EXERCISE DESCRIPTION ▸
Lines with "Google": state how many there are in the records below, and nothing else.

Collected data
>>>>
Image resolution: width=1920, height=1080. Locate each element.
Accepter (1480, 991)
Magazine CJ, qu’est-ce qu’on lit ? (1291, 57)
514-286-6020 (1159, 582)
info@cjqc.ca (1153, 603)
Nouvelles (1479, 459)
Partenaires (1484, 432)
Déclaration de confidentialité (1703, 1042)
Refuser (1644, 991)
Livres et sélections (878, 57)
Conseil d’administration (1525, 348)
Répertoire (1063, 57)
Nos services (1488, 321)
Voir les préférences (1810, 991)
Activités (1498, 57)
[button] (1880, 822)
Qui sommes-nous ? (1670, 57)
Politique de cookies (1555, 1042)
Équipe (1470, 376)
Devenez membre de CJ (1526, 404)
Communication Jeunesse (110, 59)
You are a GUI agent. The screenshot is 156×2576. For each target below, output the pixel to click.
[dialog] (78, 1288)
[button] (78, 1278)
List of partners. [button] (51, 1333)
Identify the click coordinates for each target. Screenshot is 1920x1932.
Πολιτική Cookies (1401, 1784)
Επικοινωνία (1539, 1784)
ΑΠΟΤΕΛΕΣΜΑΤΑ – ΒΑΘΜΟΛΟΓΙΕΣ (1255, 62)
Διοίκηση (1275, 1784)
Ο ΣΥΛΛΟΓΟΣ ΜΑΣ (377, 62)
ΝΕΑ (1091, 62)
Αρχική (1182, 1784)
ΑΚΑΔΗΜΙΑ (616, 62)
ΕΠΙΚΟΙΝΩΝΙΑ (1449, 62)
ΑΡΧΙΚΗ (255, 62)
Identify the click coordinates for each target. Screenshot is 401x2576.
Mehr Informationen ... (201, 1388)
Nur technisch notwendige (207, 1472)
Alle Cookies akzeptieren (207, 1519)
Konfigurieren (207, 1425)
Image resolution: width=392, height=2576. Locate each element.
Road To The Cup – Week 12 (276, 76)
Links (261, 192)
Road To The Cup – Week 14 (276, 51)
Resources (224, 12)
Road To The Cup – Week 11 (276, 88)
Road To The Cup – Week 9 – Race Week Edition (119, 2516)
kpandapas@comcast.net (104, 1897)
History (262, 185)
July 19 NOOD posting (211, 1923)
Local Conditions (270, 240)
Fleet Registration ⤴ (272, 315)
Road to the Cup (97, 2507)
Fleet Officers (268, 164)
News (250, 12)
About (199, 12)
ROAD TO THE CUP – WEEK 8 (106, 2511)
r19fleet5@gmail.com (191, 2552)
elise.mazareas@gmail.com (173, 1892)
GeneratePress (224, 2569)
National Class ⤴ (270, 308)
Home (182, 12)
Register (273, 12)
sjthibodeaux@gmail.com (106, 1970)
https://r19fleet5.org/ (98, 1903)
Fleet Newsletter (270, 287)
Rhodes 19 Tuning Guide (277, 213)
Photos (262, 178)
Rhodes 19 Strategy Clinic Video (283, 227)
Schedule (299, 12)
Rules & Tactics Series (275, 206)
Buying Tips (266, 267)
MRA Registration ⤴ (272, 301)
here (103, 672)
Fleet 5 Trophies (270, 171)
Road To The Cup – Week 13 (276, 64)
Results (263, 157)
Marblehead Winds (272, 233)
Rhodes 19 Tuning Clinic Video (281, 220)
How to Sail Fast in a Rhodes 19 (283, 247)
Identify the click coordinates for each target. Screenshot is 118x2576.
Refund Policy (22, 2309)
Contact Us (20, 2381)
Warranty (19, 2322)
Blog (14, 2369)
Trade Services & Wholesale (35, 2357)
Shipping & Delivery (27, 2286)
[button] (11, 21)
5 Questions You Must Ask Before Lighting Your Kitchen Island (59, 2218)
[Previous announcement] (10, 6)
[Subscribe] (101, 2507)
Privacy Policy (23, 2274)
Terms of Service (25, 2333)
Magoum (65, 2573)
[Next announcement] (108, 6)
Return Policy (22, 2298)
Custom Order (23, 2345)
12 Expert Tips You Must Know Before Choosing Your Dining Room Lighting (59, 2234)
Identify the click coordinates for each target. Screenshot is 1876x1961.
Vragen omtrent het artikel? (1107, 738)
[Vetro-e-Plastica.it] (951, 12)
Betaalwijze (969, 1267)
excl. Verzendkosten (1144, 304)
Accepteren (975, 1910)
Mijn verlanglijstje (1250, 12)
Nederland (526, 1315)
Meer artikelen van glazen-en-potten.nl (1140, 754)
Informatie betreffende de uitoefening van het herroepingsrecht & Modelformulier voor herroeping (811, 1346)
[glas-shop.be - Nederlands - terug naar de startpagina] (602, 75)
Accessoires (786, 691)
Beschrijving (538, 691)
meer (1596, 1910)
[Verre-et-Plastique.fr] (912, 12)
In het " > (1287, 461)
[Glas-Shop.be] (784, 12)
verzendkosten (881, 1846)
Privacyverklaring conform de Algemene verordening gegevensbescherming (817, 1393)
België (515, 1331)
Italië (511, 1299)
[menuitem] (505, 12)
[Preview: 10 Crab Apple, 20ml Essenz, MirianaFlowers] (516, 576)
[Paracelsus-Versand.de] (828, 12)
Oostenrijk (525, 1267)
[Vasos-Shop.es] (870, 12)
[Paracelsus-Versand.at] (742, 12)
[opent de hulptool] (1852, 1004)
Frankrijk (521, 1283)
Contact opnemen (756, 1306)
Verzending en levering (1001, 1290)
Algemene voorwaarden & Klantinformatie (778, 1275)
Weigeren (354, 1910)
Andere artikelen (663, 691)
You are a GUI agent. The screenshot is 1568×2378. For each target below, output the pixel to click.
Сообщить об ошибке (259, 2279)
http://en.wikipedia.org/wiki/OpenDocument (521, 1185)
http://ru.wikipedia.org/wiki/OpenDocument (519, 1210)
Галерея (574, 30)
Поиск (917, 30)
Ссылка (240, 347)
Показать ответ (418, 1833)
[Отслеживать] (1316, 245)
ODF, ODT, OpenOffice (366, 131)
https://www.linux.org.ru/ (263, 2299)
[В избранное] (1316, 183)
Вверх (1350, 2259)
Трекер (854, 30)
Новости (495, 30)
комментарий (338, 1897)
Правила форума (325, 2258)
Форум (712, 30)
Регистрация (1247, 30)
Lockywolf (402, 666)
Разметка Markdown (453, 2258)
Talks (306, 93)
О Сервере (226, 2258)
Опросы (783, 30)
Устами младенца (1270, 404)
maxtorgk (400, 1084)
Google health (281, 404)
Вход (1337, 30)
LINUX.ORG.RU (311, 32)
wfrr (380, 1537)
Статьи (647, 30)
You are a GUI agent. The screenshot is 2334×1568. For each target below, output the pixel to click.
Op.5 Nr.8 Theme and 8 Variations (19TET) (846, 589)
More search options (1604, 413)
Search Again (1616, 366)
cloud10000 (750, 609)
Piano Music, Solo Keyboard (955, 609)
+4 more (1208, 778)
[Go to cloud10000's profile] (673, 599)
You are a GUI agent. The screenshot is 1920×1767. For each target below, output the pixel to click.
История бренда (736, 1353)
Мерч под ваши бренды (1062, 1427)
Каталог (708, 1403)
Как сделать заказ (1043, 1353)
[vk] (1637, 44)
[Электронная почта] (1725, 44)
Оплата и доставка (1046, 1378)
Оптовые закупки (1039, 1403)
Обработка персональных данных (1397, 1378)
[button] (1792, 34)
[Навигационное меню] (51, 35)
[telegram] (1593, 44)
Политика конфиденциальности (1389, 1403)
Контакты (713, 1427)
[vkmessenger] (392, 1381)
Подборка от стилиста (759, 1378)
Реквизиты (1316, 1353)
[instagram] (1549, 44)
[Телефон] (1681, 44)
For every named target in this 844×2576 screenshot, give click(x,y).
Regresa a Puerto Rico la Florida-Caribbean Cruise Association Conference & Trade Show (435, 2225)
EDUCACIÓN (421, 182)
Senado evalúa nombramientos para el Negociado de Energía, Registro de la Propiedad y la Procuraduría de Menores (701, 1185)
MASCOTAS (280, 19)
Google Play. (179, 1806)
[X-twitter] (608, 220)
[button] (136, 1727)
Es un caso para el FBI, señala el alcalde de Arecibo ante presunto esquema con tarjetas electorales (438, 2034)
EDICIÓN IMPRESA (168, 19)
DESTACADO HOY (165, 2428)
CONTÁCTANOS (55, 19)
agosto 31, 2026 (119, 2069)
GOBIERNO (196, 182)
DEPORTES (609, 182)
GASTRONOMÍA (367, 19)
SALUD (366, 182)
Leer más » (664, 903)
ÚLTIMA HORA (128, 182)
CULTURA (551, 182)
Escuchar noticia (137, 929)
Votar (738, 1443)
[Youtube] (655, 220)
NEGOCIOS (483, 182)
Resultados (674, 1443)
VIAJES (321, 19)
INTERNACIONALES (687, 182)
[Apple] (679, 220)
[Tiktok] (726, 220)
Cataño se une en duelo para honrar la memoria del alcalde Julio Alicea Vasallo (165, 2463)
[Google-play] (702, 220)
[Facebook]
<<<<
FINAL ANSWER ▸
3